Edward P. Wolfram Jr. or Ted Wolfram Jr. was the managing partner of the American brokerage company Bell & Beckwith. He was later a public speaker. Wolfram was incarcerated for violating Federal securities law after defrauding his company, causing the closure of the 85-year-old Toledo firm. At the time of his sentencing, his conviction was considered an uncommonly long sentence for a securities fraud case.

== Fraud and conviction ==
In February 1983, federal investigators led by SEC compliance examiner Ralph Buie uncovered a $47.3 million shortage of collateral in six margin accounts owned by Wolfram's wife Zula. The deficit was created mainly through cash withdrawals that were backed by collateral worth $389 million. By February 7, the investigators shut down Bell & Beckwith.
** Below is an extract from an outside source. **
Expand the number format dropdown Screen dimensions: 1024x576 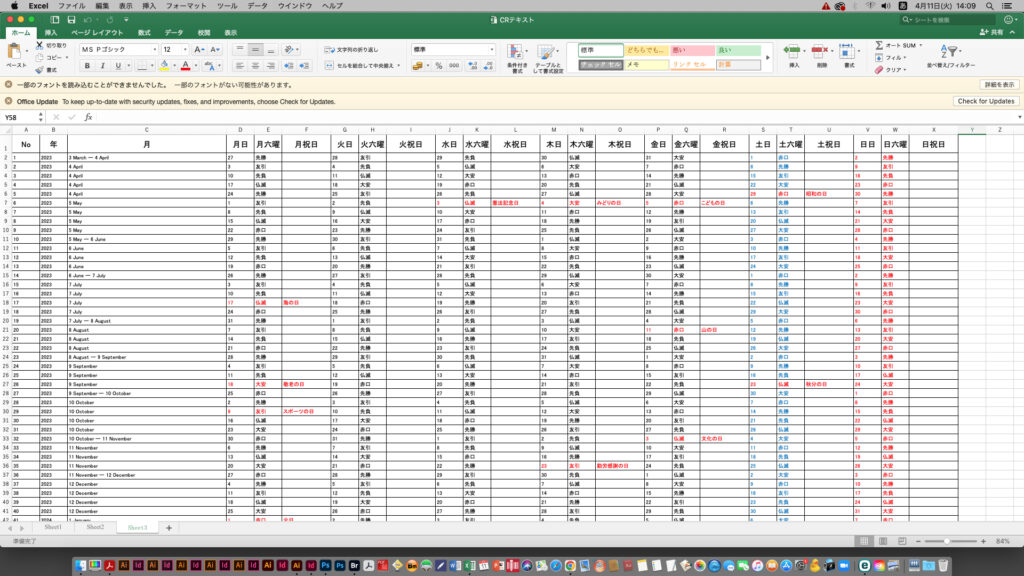[491, 49]
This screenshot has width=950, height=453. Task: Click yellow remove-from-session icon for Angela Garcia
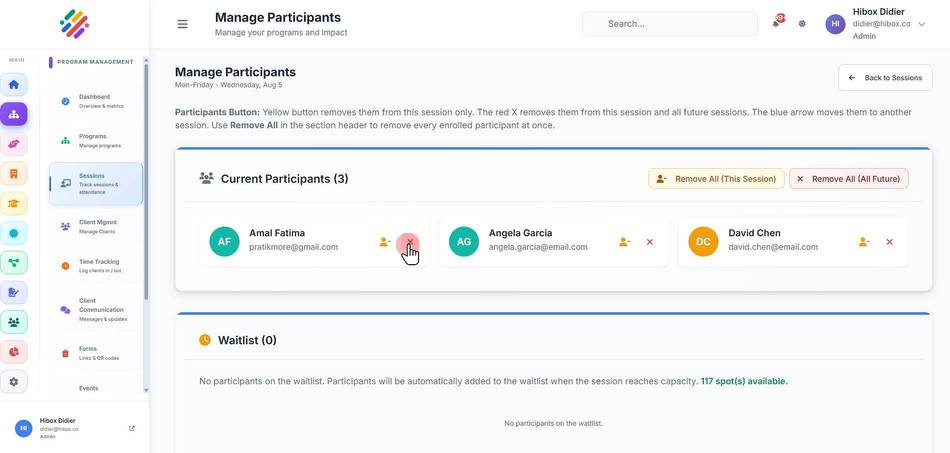point(625,242)
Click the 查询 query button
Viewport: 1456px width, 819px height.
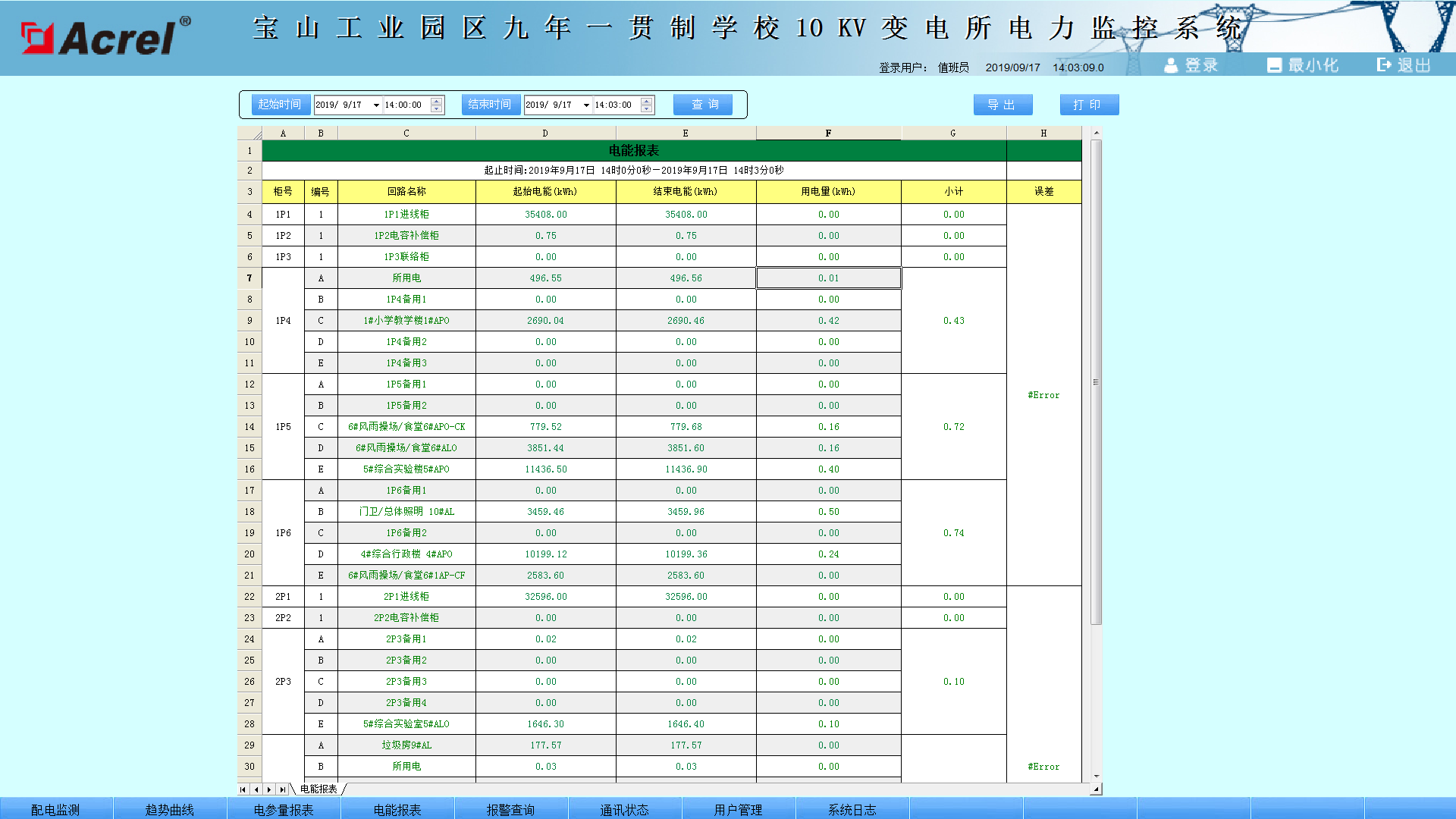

Four days later the institution was declared insolvent, freezing the accounts of its 7,000 clients.

Wolfram later confessed to diverting funds from Bell & Beckwith to buy a casino and hotel in Las Vegas, farm and cattle ranches in Florida and Arkansas, and a Louisiana oil company. He was indicted in a federal grand jury and pleaded guilty to all five counts of indictment, which included four counts of securities fraud and one count of falsification of an SEC document. In his court testimony, Wolfram admitted to misappropriating $32 million of his company's assets through by padding stock prices, borrowing against them, and transferring them via illegal wire transactions. On September 6, 1983, Wolfram was sentenced to 25 years of imprisonment. The fraud case was considered the largest single theft from a stock brokerage during that time.

Public administrative proceedings were also instituted against Wolfram by the Chicago Regional Office of the Securities and Exchange Commission for willful violation of Federal securities law. The commission accepted Wolfram's settlement offer, which included a consent to the order barring him from any association with any broker, dealer, municipal securities dealer, investment adviser, and investment company.

Wolfram became a public speaker after serving time in jail. In his speaking engagements, he often talked about his regrets and his lost honor. He used to lecture MBA students from Pepperdine College on white-collar crime.